What you will do: Where in the data below does the word "pixels" appear? Copy every line that has it.

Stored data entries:
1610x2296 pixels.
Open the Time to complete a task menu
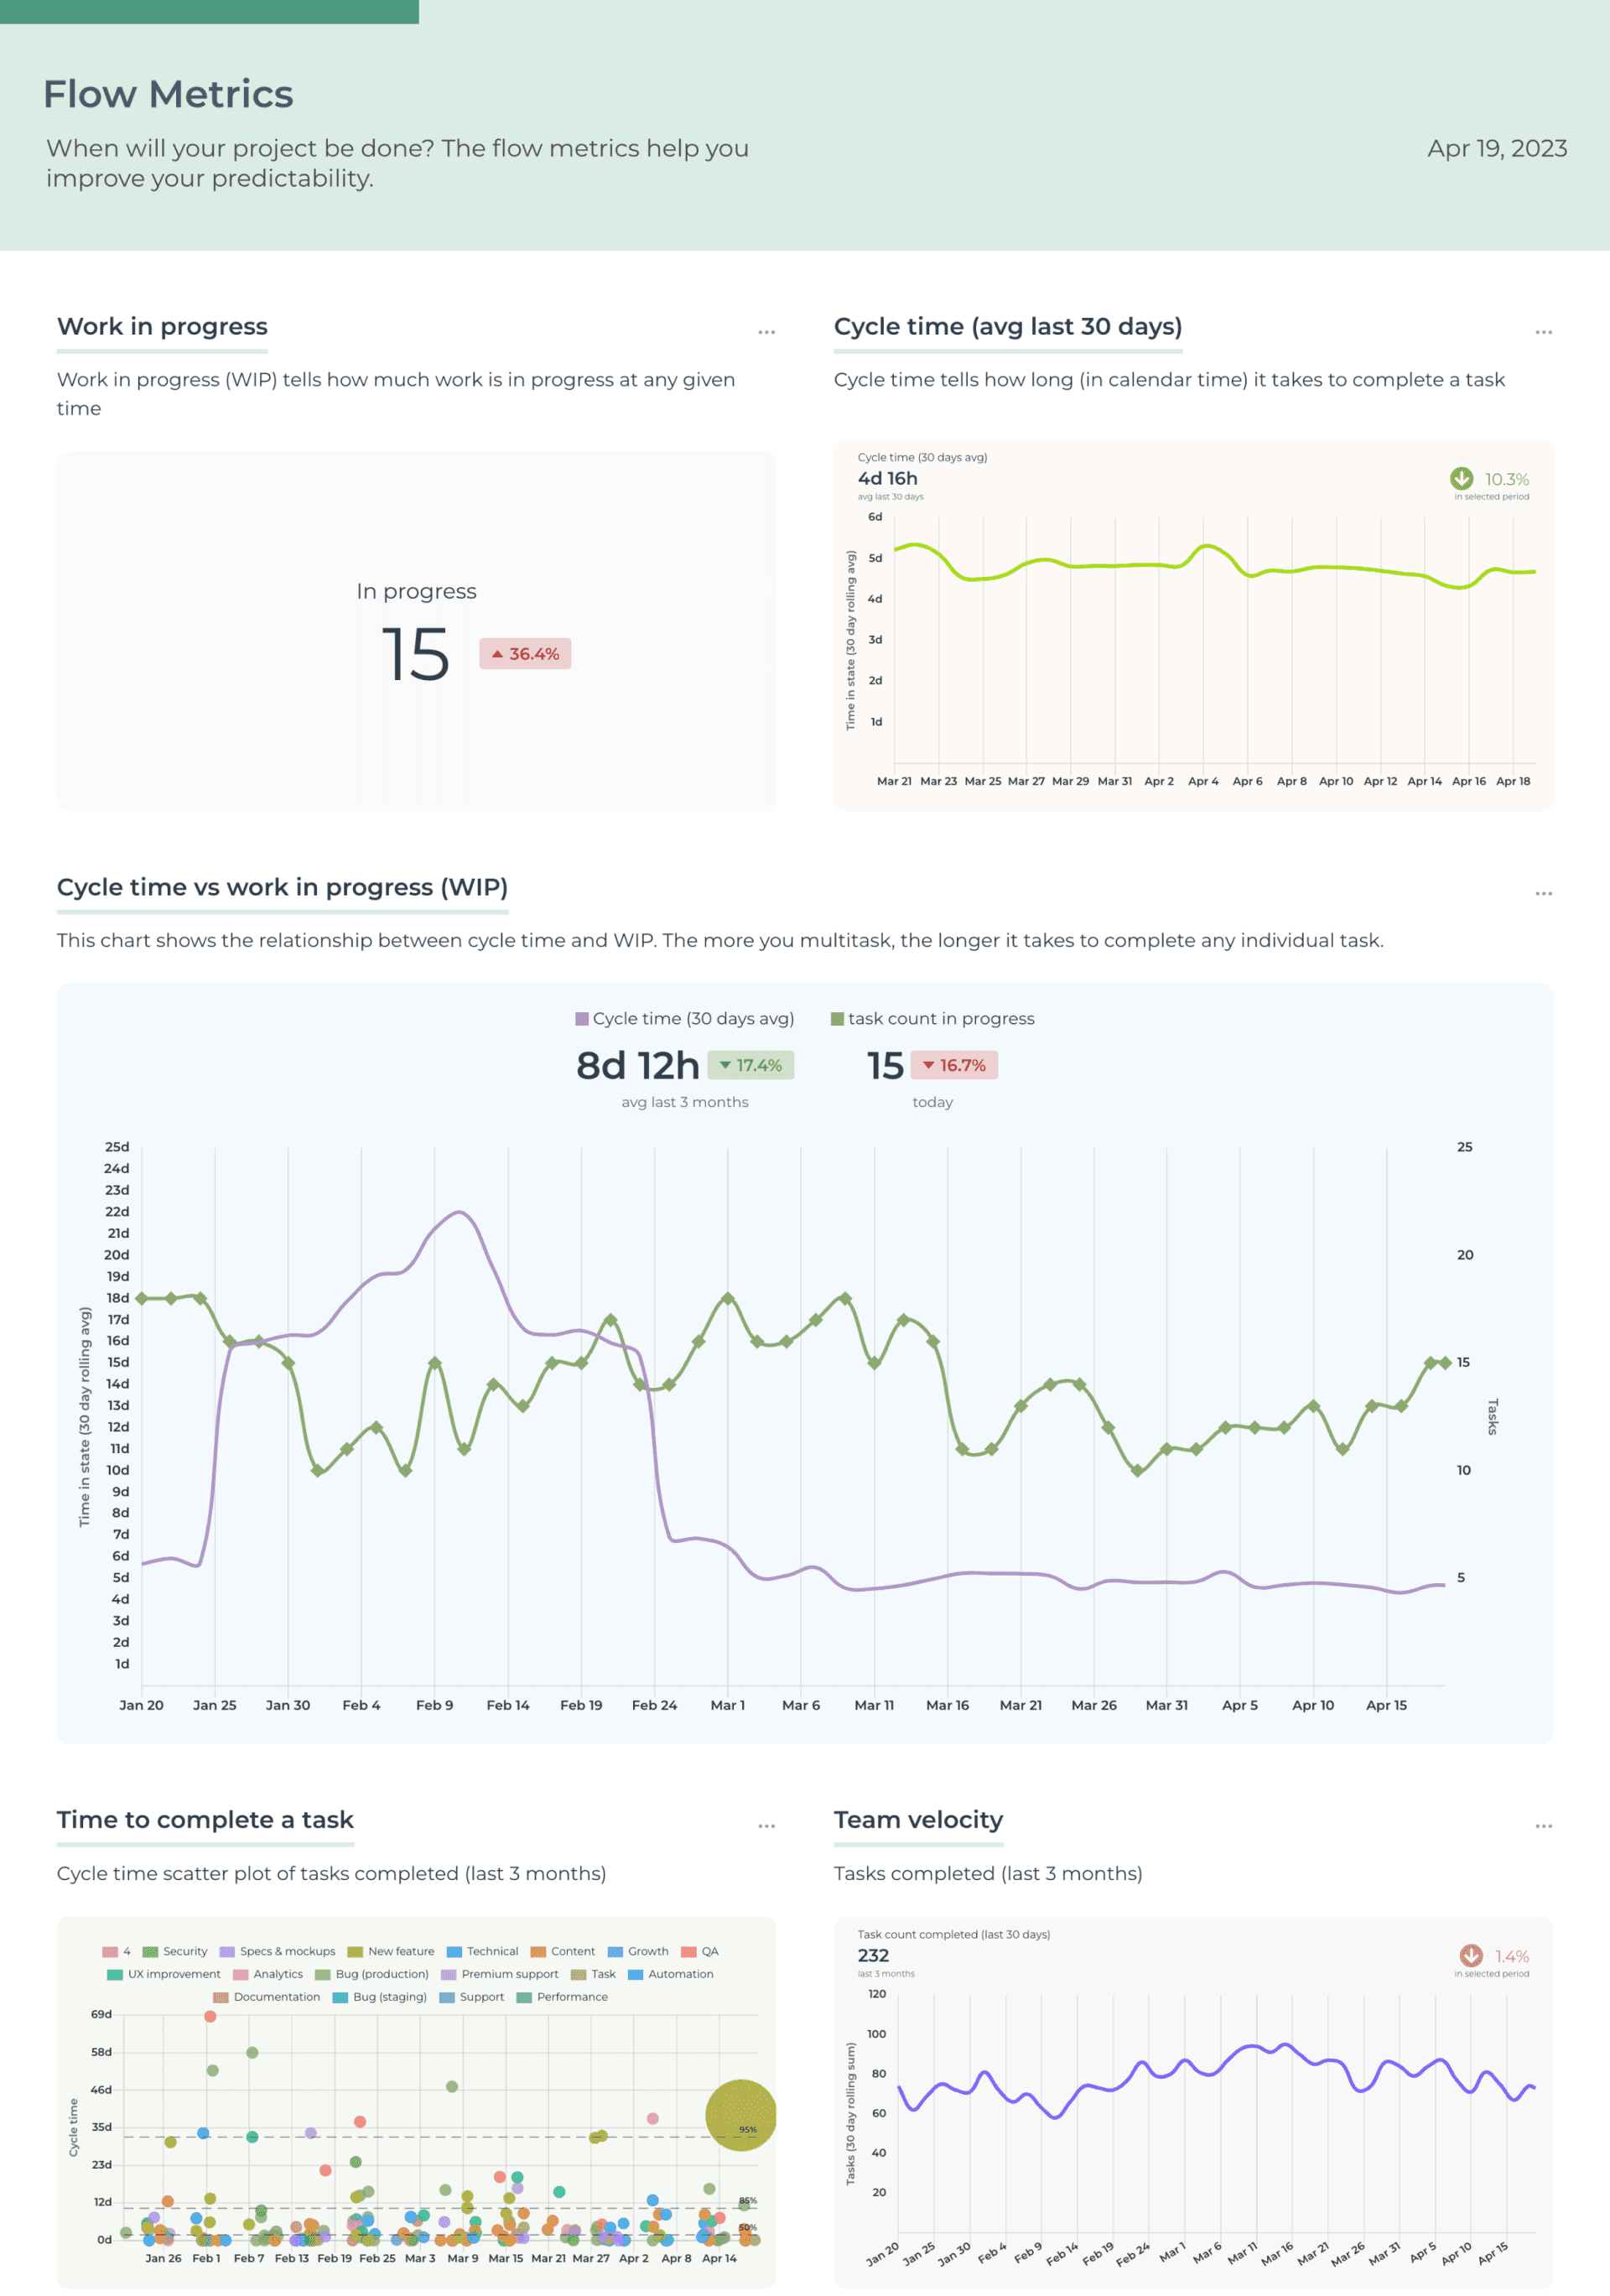click(766, 1825)
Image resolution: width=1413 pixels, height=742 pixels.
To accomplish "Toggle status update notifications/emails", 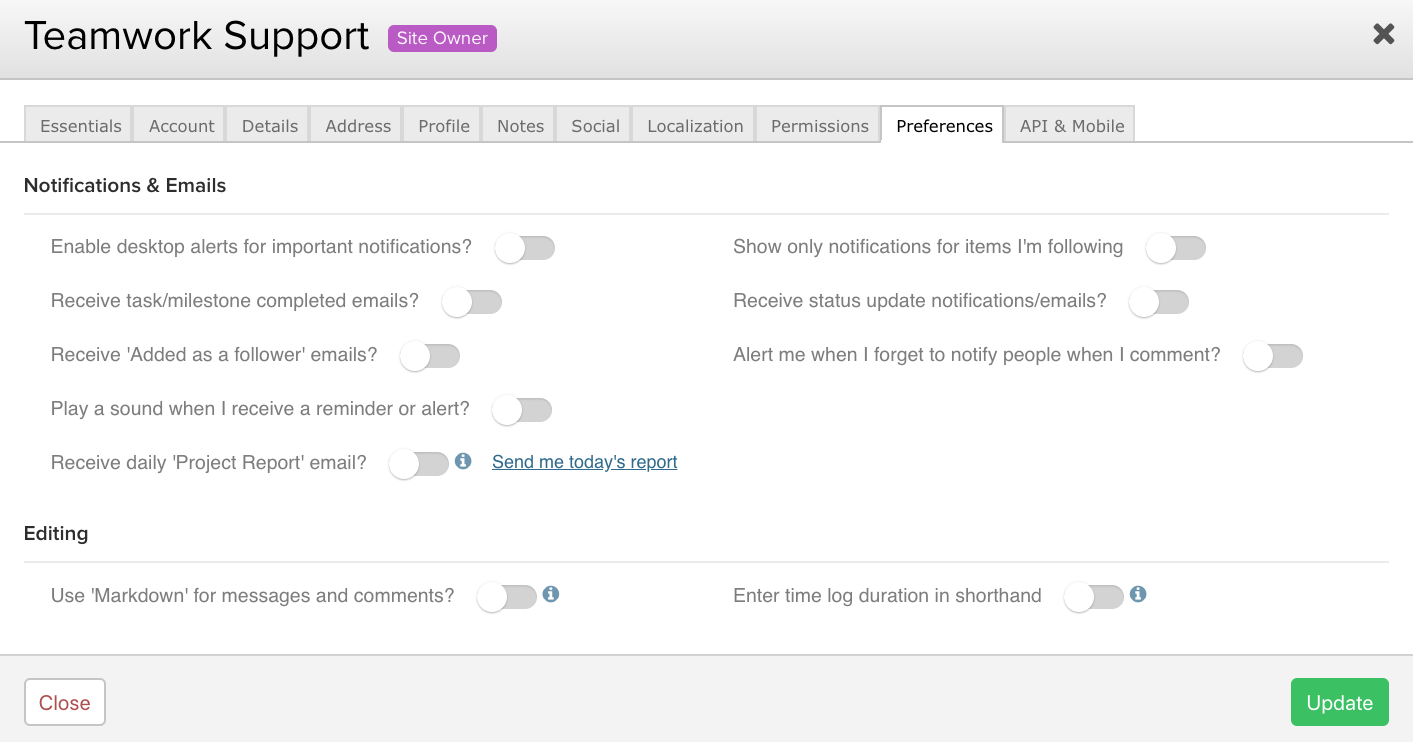I will pyautogui.click(x=1159, y=302).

Exercise answer:
1610x2296 pixels.
Image resolution: width=1413 pixels, height=742 pixels.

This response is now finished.